Les premiers « gilets jaunes » convergeaient samedi vers les Champs-Elysées pour un cinquième samedi de manifestations, un test pour le président Emmanuel Macron qui peine à endiguer la fronde, malgré une série de concessions.
« La dernière fois, on était là pour les taxes, cette fois, c’est plus pour les institutions: on veut plus de démocratie directe », résume Jérémy, intérimaire de 28 ans venu depuis Rennes (ouest) « gueuler pour se faire entendre ».
Peu avant 09H30, une trentaine de personnes avaient été interpellées dans la région parisienne, bien loin des 300 interpellations recensées à la même heure samedi dernier dans le cadre de contrôles préventifs. Au total, il y eut près de 2.000 interpellations, un record.
Paris avait une nouvelle fois l’allure d’une ville en état de siège: des véhicules blindés dans la rue, des forces de l’ordre en nombre, des banques et magasins aux façades recouvertes de contreplaqué.
Autour de l’Arc de Triomphe, qui avait été mis à sac le 1er décembre, des fourgons de gendarmes mobiles étaient positionnés dès l’aube, tandis qu’un canon à eau était aperçu sur les Champs-Elysées, devenus au fil des semaines l’épicentre des manifestations. Quelque 8.000 membres des forces de l’ordre ont été déployés dans la capitale.

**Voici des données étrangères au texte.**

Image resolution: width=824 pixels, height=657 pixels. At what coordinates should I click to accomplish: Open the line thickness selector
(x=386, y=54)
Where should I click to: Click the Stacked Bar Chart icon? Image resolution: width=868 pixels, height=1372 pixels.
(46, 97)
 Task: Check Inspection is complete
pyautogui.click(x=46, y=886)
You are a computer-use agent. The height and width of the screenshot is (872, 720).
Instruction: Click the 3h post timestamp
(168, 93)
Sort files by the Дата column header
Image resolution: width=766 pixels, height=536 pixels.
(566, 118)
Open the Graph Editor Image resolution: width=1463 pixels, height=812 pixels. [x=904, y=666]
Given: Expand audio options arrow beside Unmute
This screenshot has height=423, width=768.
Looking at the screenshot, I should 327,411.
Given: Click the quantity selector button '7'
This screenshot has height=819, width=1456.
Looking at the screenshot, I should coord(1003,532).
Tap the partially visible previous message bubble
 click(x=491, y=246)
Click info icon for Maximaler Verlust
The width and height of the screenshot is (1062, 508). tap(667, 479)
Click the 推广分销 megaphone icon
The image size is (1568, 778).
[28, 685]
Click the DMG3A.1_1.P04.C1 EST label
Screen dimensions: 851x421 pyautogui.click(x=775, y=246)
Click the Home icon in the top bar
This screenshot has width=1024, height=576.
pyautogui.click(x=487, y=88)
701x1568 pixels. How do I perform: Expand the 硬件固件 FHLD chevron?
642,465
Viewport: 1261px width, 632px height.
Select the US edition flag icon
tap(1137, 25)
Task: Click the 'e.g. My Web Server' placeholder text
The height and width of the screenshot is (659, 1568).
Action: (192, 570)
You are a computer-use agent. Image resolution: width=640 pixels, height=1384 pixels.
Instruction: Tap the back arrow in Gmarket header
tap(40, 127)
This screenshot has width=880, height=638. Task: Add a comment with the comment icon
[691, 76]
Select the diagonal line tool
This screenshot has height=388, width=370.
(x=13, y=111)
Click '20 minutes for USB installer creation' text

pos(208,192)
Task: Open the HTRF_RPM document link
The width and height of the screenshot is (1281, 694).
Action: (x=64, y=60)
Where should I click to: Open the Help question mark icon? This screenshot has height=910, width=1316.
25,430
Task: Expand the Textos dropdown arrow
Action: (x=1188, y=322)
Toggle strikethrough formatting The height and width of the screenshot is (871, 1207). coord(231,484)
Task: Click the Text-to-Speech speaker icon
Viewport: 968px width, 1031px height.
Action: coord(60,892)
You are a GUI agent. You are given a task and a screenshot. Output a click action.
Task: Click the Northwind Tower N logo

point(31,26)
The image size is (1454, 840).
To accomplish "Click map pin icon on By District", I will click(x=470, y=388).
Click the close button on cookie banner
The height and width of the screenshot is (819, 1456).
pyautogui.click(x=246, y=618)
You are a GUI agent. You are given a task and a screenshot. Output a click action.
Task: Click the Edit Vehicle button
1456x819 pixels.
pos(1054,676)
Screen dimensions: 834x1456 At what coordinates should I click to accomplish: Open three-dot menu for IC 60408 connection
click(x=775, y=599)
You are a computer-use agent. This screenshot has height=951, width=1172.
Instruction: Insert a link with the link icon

Mais, signe que la tension retombe un peu, la Tour Eiffel, les musées du Louvre, d’Orsay et le Grand palais, fermés samedi dernier, restent ouverts, tout comme les grands magasins à l’approche de Noël.
Les cafés étaient également ouverts pour tenter de combler le manque à gagner lié aux fermetures des samedis précédents, qui pèsent lourdement sur l’économie: la croissance, déjà faible en France, sera ainsi inférieure aux prévisions.
Agnès Pannier-Runacher, secrétaire d’Etat auprès du ministre de l’Economie, a chiffré la perte d’activité pour les commerces à « en moyenne de -25%, avec des pointes à -50, -70, dans certains endroits -90% ».
Les manifestations avaient réuni 136.000 personnes sur l’ensemble de la France lors des deux derniers samedis. Mais elles ont surtout été marquées par des scènes de guérilla urbaine, en particulier à Paris, des images qui ont fait le tour du monde.
« On s’attend à un mobilisation un peu moindre mais avec des individus un peu plus déterminés », a déclaré vendredi soir le secrétaire d’État à l’Intérieur Laurent Nuñez.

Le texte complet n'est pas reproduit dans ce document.